--- Available data Enclosed Below ---

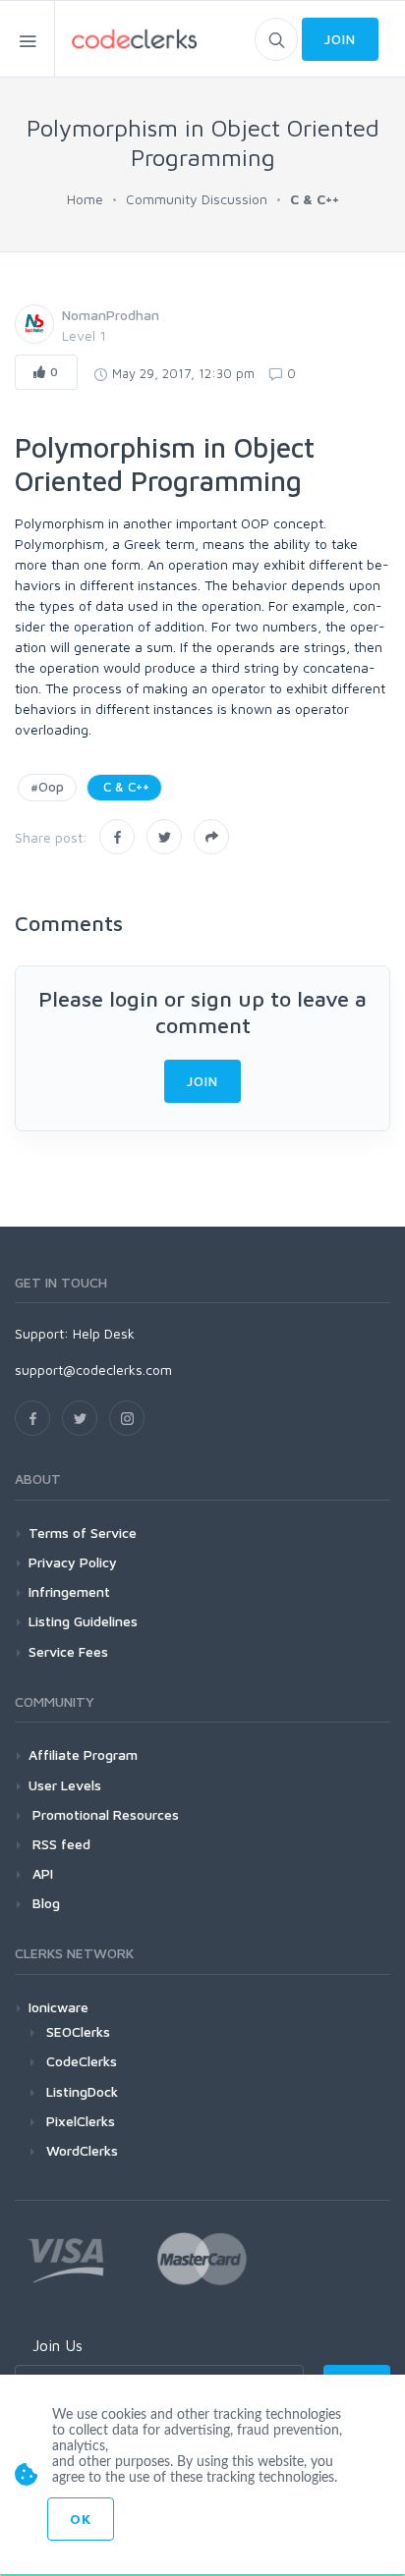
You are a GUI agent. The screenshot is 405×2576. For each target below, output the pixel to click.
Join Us (57, 2345)
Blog (44, 1902)
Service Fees (68, 1651)
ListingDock (82, 2091)
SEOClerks (78, 2031)
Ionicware (58, 2007)
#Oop (47, 787)
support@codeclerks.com (93, 1369)
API (41, 1873)
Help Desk (104, 1333)
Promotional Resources (104, 1814)
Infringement (69, 1591)
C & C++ (124, 787)
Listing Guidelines (83, 1621)
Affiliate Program (83, 1754)
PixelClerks (80, 2120)
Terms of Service (83, 1532)
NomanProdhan (110, 314)
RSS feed (59, 1844)
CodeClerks (81, 2061)
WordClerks (82, 2150)
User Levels (65, 1785)
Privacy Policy (73, 1562)
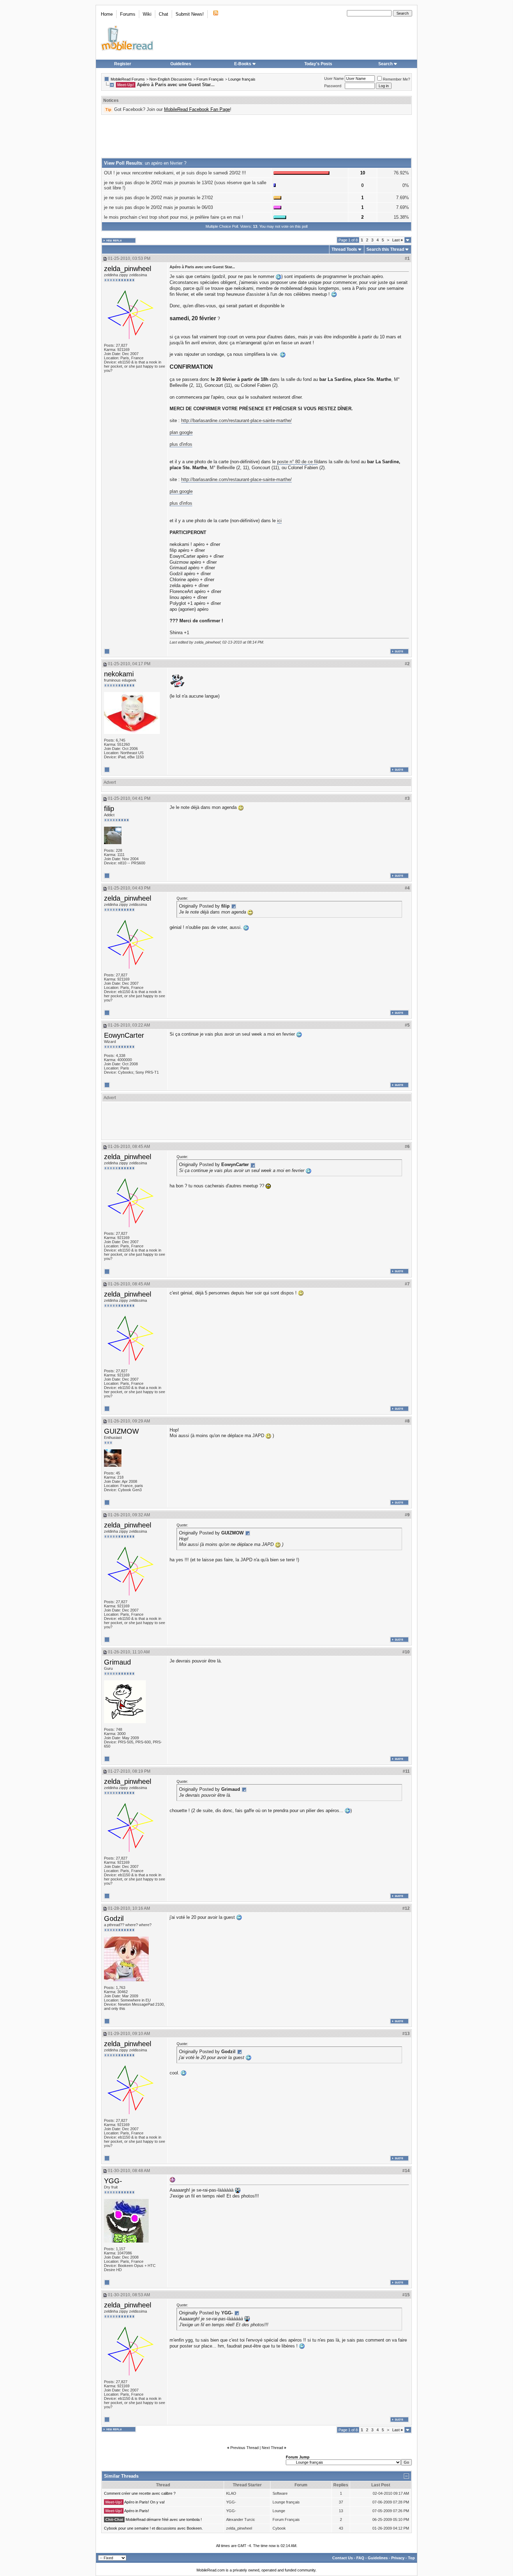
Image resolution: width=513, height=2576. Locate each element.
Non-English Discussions (170, 79)
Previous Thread (244, 2448)
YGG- (113, 2181)
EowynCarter (124, 1035)
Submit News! (190, 14)
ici (279, 520)
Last (397, 240)
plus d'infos (181, 444)
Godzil (114, 1918)
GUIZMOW (121, 1431)
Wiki (147, 14)
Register (122, 63)
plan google (181, 432)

--- End of Enclosed Available data ---

*Problem statement*:
The number of lines above where the word "each" occurs, and only that number, is the answer.

*Answer for this exercise*:
2